- **Directive**
Convert the records starting at the line containing "coordinates (75, 406)." and ending at the line containing "What do you see at coordinates (84, 334)", both lines included, into a JSON list of strings with one string per line and blank lines omitted.

- **Data**
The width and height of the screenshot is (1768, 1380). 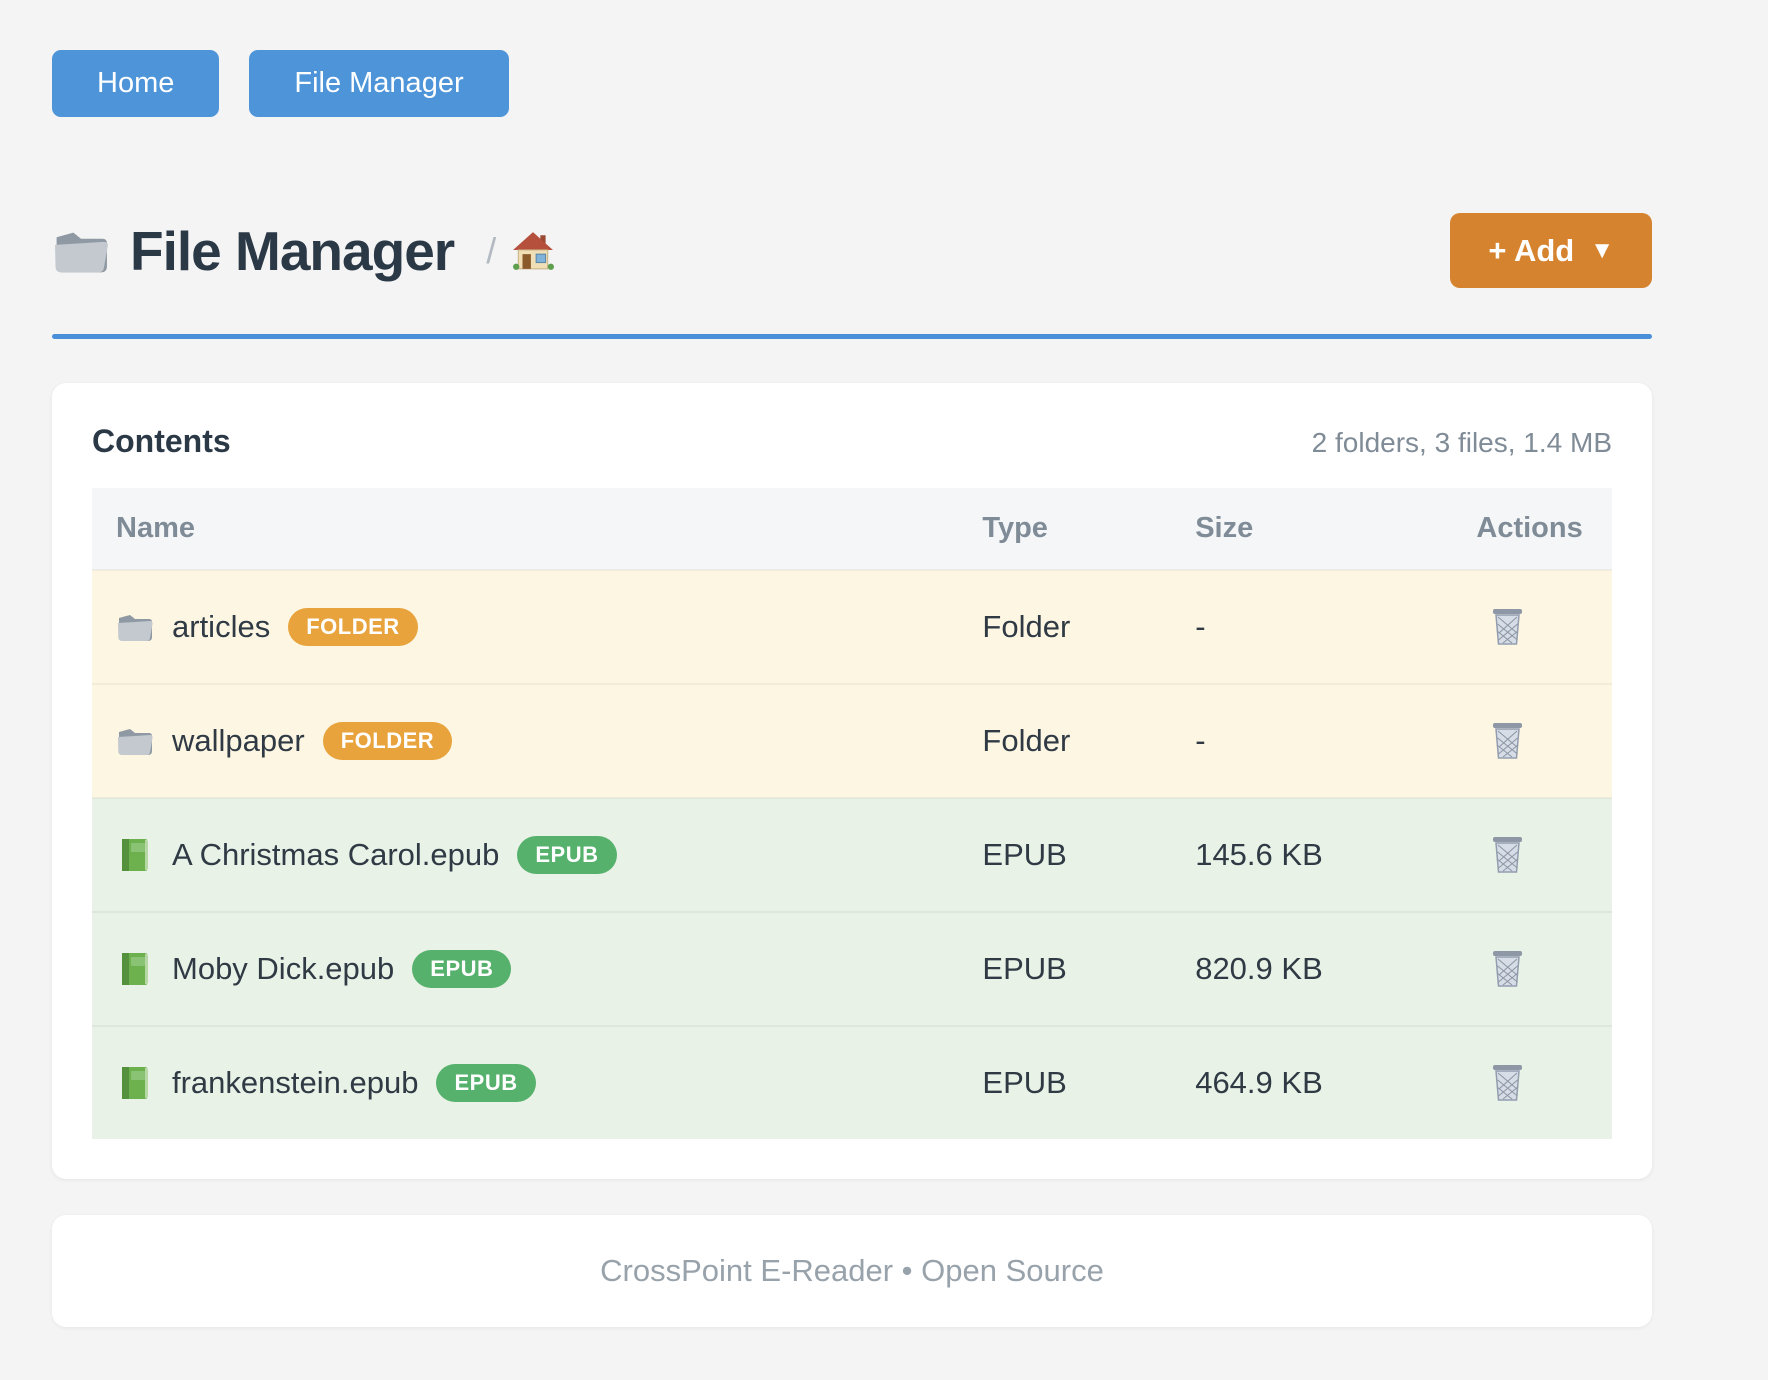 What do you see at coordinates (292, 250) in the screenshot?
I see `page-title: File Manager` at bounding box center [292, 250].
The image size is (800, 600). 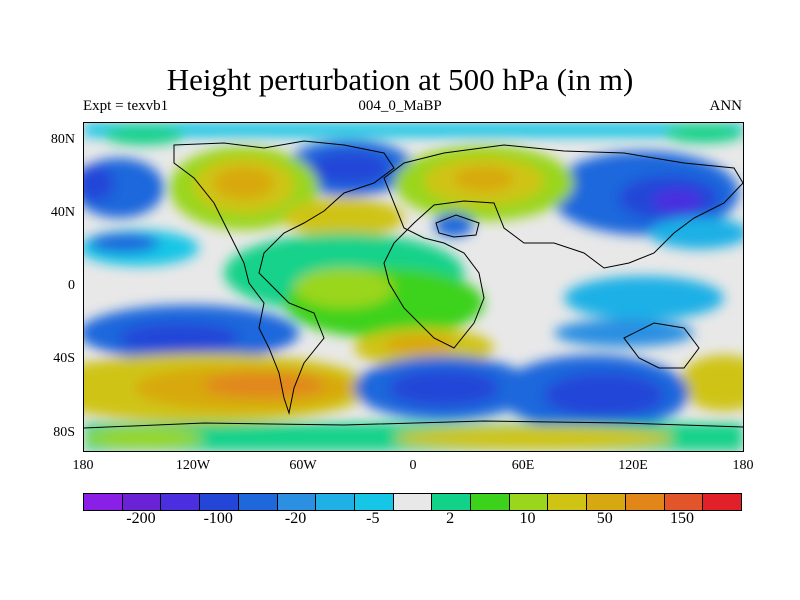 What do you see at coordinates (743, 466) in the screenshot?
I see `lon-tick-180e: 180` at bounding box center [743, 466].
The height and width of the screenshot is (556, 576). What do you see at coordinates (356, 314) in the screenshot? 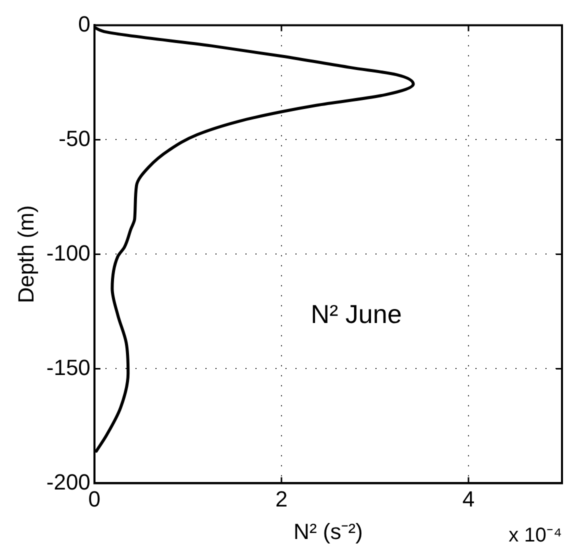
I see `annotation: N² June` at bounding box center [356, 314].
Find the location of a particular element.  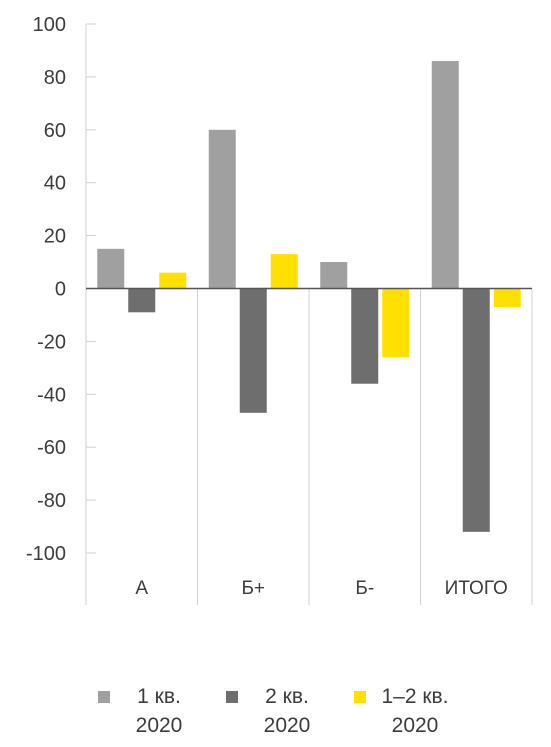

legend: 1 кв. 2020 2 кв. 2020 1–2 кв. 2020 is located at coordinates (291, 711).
---
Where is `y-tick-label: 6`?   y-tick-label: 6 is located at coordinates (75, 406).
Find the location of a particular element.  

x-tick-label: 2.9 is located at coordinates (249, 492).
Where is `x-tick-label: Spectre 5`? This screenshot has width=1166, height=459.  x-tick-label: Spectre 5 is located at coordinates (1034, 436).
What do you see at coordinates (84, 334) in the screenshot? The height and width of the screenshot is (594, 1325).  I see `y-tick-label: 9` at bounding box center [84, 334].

- **Result**
[
  "Where is `y-tick-label: 6`?   y-tick-label: 6 is located at coordinates (75, 406).",
  "Find the location of a particular element.  ",
  "x-tick-label: 2.9 is located at coordinates (249, 492).",
  "Where is `x-tick-label: Spectre 5`? This screenshot has width=1166, height=459.  x-tick-label: Spectre 5 is located at coordinates (1034, 436).",
  "What do you see at coordinates (84, 334) in the screenshot? The height and width of the screenshot is (594, 1325).  I see `y-tick-label: 9` at bounding box center [84, 334]."
]